*EXCERPT TO READ*:
I added him the same day. So long as you keep an eye on your parameters, are using Seachem Prime as your water conditioner, and your tank is heated, your betta will be safe. There's nothing in organic soil that should hurt him.


----------



## Bettalovinmomma (May 28, 2014)

Yes, I use prime. 

I didn’t get to do anything with it last night as my 2 yo was sick but I plan on emptying half he water to night and moving it to where it will be located. Then fill it up, check parameters and add him either tonight or tomorrow.


----------



## Bettalovinmomma (May 28, 2014)

Well I didn’t get to move the tank till yesterday but it’s finally done. Mr. Blue is finally in there. So far so good. He seems to like it. Lol. Tried eating some plants at first but realized they weren’t for eating. Plants seem to be ok except the anacharis. They are melting but also have some new growth so hopefully it’ll keep growing. Some pics of the tank and Blue. He is a half moon king.


----------



## Bettalovinmomma (May 28, 2014)

Man. That pic of the tank is blurry. Let’s try again.

*TASKS AND EXERCISES*:
a: Print the passage of the betta tank thread from "Well I didn’t" up to and including "half moon king.".
b: Answer these questions using the betta tank thread:
(i) What water conditioner does Bettalovinmomma use?
(ii) Which plants in the new tank are melting?
(iii) What kind of betta is Blue?
c: Go on with the betta tank thread, picking up after its last sentence.
The material that comes next has no connection to the betta tank thread.

*SOURCE MATERIAL*:

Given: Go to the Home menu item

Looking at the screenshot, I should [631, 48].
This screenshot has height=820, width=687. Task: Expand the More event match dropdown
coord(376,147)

*IN RESPONSE*:
a:
Well I didn’t get to move the tank till yesterday but it’s finally done. Mr. Blue is finally in there. So far so good. He seems to like it. Lol. Tried eating some plants at first but realized they weren’t for eating. Plants seem to be ok except the anacharis. They are melting but also have some new growth so hopefully it’ll keep growing. Some pics of the tank and Blue. He is a half moon king.

b:
(i) Seachem Prime.
(ii) The anacharis.
(iii) A half moon king.

c:
The spiderwood still isn’t water logged. I did soak it for a couple of days but I’ve read it can take a month for it to become fully waterlogged. So it’s held down for now by a rock. 

Question on fertilizer for the water column. How much Flourish would I use for a 10 gallon with the amount of plants in there. The instructions say capful (5mL) for 60 gallons. But my tired brain can’t break that down at the moment. 

ETA: pic isn’t much better.


----------



## Rainbo (Nov 23, 2015)

Aww, Mr. Blue looks like he's enjoying his tank!

I dose Flourish at 2 drops per gallon, but double check that you need to use fertilizer in a NPT. If you have too many nutrients in the tank the plants won't be able to utilize them fast enough and you will get you an algae bloom that will be a pain to get rid of.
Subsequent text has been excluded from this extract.